7.     *The third party did, in fact, send its arguments to the Attorney General.  The Attorney General considered the third party’s arguments and ruled that the requested information must be released.
*As you will note, nowhere in the Attorney General’s Letter Ruling is there any mention of anyone or any entity being “admonished.” 
*The Attorney General Letter Ruling does not state that any of the requested information must be released due to any alleged failure to respond to the first request or due to an “inadequate response” by Williamson County.   Rather, the ruling clearly states the Attorney General considered the third party’s arguments and made the ruling based on the third party’s arguments.
The accusations relating to a “non-disclosure agreement” and the compromising of material do not make any sense at all either.  The non-disclosure agreement that was discussed in commissioners court on June 15, 2010 prohibits SunGard from disclosing information owned or created by Tyler Technologies.  The non-disclosure agreement did not require the county to pledge not to release SunGard’s information.
I again want to thank you for giving me an opportunity to respond to these accusations rather than taking them as being correct and accurate.  If you should have any questions or comments after reading this email or the attachments, please do not hesitate to contact me.

Hal C. Hawes
Legal Advisor
Office of Williamson County Judge
710 Main Street, Suite 200
Georgetown, Texas 78626 

This e-mail transmission and any attachments contain information which is legally privileged and intended solely for use of the party to whom it is addressed. I request notification by telephone or e-mail of misrouted transmissions. If you received this e-mail in error, you are hereby notified that the disclosure, copying, distribution, or taking of any action in reliance upon the contents of this transmission is strictly prohibited. PERMISSION TO FORWARD WAS GIVEN by H.C.H.

From: Darlene Plyter
Sent: Friday, September 30, 2011 3:31 PM
To: Hal Hawes

Hello Hal Hawes,

This week we read on a blog  Wilco Watchdog that you were "admonished by the Attorney General's Office".  

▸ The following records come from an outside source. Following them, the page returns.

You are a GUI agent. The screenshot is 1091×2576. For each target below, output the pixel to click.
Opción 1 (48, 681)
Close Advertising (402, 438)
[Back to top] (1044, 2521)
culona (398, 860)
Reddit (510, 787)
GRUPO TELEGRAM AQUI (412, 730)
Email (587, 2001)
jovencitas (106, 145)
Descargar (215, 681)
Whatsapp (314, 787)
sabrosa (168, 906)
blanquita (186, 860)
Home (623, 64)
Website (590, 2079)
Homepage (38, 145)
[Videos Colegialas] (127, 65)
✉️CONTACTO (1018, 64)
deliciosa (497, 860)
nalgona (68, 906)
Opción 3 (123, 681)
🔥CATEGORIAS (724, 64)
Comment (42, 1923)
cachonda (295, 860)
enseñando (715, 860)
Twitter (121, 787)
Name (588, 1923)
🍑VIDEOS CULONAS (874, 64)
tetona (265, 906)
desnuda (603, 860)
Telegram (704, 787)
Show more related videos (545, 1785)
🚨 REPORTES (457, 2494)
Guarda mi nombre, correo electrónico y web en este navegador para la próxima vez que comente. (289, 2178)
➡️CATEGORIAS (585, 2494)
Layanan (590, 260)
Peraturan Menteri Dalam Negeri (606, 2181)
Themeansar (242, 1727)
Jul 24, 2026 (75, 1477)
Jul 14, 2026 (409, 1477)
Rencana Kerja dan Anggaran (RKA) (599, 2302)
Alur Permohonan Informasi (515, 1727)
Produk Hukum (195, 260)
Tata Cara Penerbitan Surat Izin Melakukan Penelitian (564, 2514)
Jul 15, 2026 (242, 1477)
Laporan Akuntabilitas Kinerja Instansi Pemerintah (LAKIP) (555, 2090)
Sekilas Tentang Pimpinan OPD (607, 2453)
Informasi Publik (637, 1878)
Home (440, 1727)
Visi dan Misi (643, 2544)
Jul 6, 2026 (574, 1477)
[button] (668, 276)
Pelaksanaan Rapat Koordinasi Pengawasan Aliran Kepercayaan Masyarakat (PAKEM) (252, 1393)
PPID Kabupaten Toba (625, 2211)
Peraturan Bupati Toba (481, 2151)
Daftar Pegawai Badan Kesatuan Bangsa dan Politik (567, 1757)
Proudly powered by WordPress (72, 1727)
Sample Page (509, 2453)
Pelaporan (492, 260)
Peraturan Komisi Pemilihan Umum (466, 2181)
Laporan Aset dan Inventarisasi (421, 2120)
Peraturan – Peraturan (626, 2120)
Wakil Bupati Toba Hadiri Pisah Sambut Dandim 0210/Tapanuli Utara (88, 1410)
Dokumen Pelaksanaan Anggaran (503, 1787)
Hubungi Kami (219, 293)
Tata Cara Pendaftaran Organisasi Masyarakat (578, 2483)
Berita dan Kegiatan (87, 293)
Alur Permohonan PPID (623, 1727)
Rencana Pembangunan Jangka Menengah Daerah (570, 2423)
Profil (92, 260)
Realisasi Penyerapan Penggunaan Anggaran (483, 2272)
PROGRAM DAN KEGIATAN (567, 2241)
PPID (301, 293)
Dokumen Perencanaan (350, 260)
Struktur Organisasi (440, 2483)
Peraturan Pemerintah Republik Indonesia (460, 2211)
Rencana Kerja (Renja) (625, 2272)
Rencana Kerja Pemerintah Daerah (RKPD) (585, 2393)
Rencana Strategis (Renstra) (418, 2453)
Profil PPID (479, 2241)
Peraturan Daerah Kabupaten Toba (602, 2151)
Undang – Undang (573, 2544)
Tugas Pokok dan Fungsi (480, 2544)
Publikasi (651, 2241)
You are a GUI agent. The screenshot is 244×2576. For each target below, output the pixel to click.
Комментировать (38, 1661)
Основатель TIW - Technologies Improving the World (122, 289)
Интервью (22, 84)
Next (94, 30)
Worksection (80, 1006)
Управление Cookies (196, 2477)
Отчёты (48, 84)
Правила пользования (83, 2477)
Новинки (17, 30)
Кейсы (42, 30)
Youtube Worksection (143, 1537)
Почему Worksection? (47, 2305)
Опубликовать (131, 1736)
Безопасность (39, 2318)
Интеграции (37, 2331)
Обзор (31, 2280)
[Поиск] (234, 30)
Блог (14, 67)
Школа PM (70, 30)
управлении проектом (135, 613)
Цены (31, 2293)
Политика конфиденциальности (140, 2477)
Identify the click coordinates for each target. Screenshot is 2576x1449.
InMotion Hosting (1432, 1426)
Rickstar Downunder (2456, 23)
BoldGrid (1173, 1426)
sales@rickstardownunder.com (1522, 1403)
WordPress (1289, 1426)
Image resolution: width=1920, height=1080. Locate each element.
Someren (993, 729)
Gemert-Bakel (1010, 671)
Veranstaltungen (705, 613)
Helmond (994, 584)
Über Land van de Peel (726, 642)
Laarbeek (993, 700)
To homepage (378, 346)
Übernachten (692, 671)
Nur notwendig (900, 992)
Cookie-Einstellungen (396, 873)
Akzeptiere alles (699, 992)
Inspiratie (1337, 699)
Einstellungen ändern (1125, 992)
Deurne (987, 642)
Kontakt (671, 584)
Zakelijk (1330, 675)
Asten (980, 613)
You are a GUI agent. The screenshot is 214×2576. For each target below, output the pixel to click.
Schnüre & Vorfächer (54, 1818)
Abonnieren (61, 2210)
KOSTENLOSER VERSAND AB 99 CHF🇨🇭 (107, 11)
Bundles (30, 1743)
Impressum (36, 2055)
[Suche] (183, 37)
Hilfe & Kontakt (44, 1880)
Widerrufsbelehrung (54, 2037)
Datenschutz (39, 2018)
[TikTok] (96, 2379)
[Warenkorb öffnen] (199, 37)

Since you are Legal Advisor for Commissioners' Court, 'We the People of Williamson County' would like to know if this story is true or false, could you please advise?

I have been quite dismayed about the taxpayer dollars that are being spent on personal legal matters pertaining to the County Attorney, and feel an explanation is in order to the voters about it.  We trust you are not involved in all that; hopefully this is just a malicious bit of unrelated gossip....

Kindly awaiting your response,

Thanks so much,
Darlene Plyter & Friends -
Attorney General Letter Ruling Sept 23 2011 Letter of Clarification to AG 9.29.11

1 comment:

Project Editor said...

So, what was the basis for the Attorney General's office stating that Williamson County's response was not timely? Is the AG being called a liar?